This is the second in a series on a selection of some of the many community gardens in the East Village in Manhattan, New York.


The 11th Street Community Garden between 1st Avenue and Avenue A. This formerly overgrown, litter strewn lot wedged between two tenements was converted into a garden in 1982 and is tended by volunteers. It contains mature plantings of trees, shrubs and perennials, a sheltered picnic area, and brick paths. Every weekend in the summer, the community comes together for barbeques and poetry readings. Over 60 members help maintain the numerous flowers, vegetables and herbs. This garden has the support of community board three to remain a permanent garden site.

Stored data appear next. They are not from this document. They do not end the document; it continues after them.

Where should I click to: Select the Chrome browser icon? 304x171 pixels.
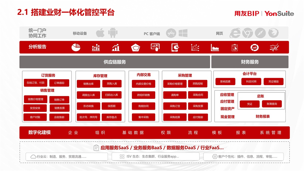coord(248,33)
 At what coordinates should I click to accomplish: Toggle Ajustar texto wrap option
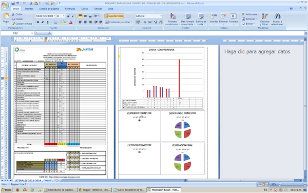(x=114, y=16)
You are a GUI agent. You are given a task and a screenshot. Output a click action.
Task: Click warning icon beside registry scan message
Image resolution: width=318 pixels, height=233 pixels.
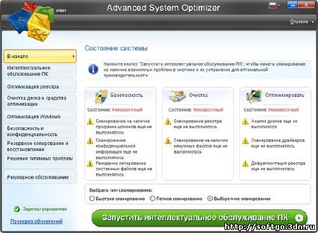click(168, 122)
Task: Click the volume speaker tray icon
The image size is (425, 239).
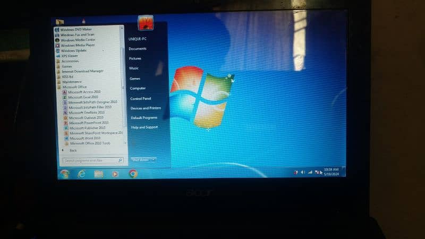Action: [303, 172]
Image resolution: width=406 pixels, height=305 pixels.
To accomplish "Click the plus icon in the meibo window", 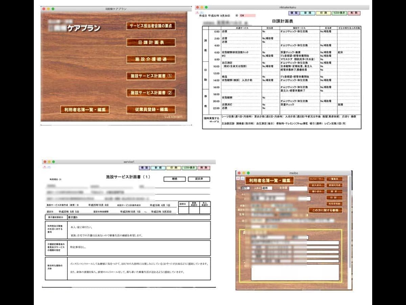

The Manhattan Land Trust, which helps manage the garden along with its local volunteers, saved the gardens from auction by the Trust for Public Land in 1999. Flower beds with hydrangeas and other flowers alternate with individual raised plots, pine and other trees, shrubs and a wooden semi-circular benched patio. Rain barrels recycle rain water. The entrance way with a simple wooden trellis and vines is immediately inviting.


Dias y Flores Garden on 13th Street between Avenues A and B. Dias y Flores is one of the oldest and nicest communal gardens on a narrow lot planted with trees, shrubs and flowers. The name Dias y Flores (Days and Flowers) is taken from a hauntingly beautiful song about hope and growing by Silvio Rodriguez. Glass bottle bottoms are inserted into geometric patterns to embellish its brick paths by Artist Bob Lasher. Then there are wall mosaics. It has individual vegetable plots, herbs, and communal areas.

This is how many of the gardens in the East Village came about: On this site was an abandoned building in the early 1970’s, it slowly fell prey to disrepair and drug trade. The City took it over and tore it down in 1976 leaving a rubble-strewn lot.

In 1978, the 13th Street Block Association began the task of converting it into a community lot, with a garden and a playground, by clearing out the rubble, and trash–from broken hypodermic needles to refrigerators and car parts.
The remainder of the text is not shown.